Vectors are N dimensional, where N is the number of distinct terms across all the training documents.  As you can imagine, N is a really big number in most domains.  Typically, vectors are represented using a sparse data structure since individual vectors will consist mostly of zeroes. 

In addition to filtering stop words, a lot of work has been done on feature selection, which deals with deciding which terms (and how many) are actually useful for a given categorization task.  Feature selection typically involves statistical analysis or domain knowledge to identify which terms are important.  Good results have been achieved in many domains by using only a very small subset of the available terms (think tens instead of hundreds).

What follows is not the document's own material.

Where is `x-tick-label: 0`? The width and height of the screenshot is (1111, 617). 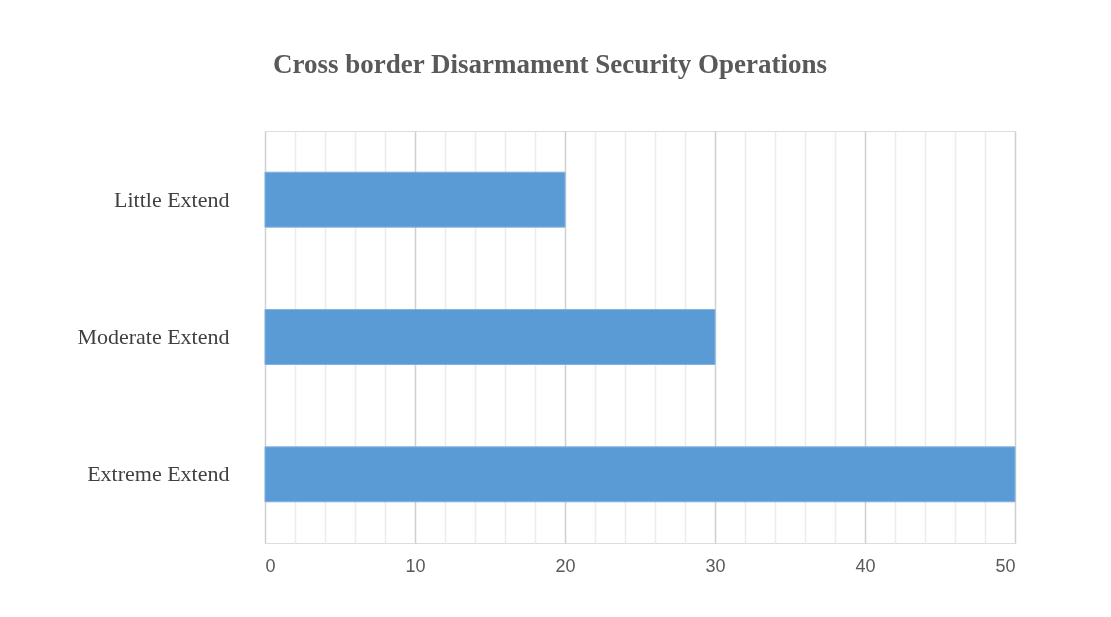
x-tick-label: 0 is located at coordinates (270, 566).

Choosing a Machine Learner

At this point, the training data has been converted to some form that is useful to a machine learner. Now its time to choose which learner to use.  Classification is a huge area of machine learning, so you have a lot of options.  Popular choices in document categorization are artificial neural networks, naive bayes, and support vector machines.  Support vector machines have been heavily used in recent years due to their ability to work well with high dimensional, noisy data.  A popular open-source support vector machine package is libSVM.  Unlike artificial neural networks, which require extensive manual setup in the form of network topology, support vector machines have few parameters that require adjustment.  Often the default settings for libSVM will achieve good results.

Evaluating Performance

Evaluating the performance of a trained document classifier can be difficult. In document categorization, what is typically desired is a estimate of how well the classifier will perform on new documents that were not part of the training set.  Evaluating performance on the same documents that were used to train the classifier will lead to an overly optimistic estimate.  Instead, holdout, cross validation, and bootstrapping can be used.  10-fold cross validation has been shown to have low variance and bias, but it can be computationally expensive.  This is especially true in document categorization due to the high dimensionality and number of documents involved.

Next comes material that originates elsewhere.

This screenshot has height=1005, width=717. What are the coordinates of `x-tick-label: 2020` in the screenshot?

Common measures of performance in document categorization are:

  • Accuracy – The number of documents correctly classified divided by the total number of documents.
  • Precision – The number of documents correctly assigned to the category divided by the total number of  documents assigned to the category.
  • Recall – The number of documents that were correctly assigned to a category divided by the total number of documents that actual belong to the category.
  • F-Measure – A combination of precision and recall (typically it is the harmonic mean of the two).

Though accuracy is simple to calculate, it is not a very useful metric for document categorization. Assume a simple training set that consists of 100 documents, 10 of which belong to a category.  A naive classifier can achieve 90% accuracy by simply classifying each document as ‘false’ for membership in the category.  Precision and recall are better measures.  The two are often inversely related.  Improving the classifier’s precision will lower its recall.  When a single number measurement is desired, F-Measure can be used.


Text categorization is a very broad (and very active) area of research.  This summary should help point you in the right direction, but it should not be considered exhaustive.  If there is interest in future posts on the topic, let me know, and I’ll dive deeper into some of the issues in text categorization.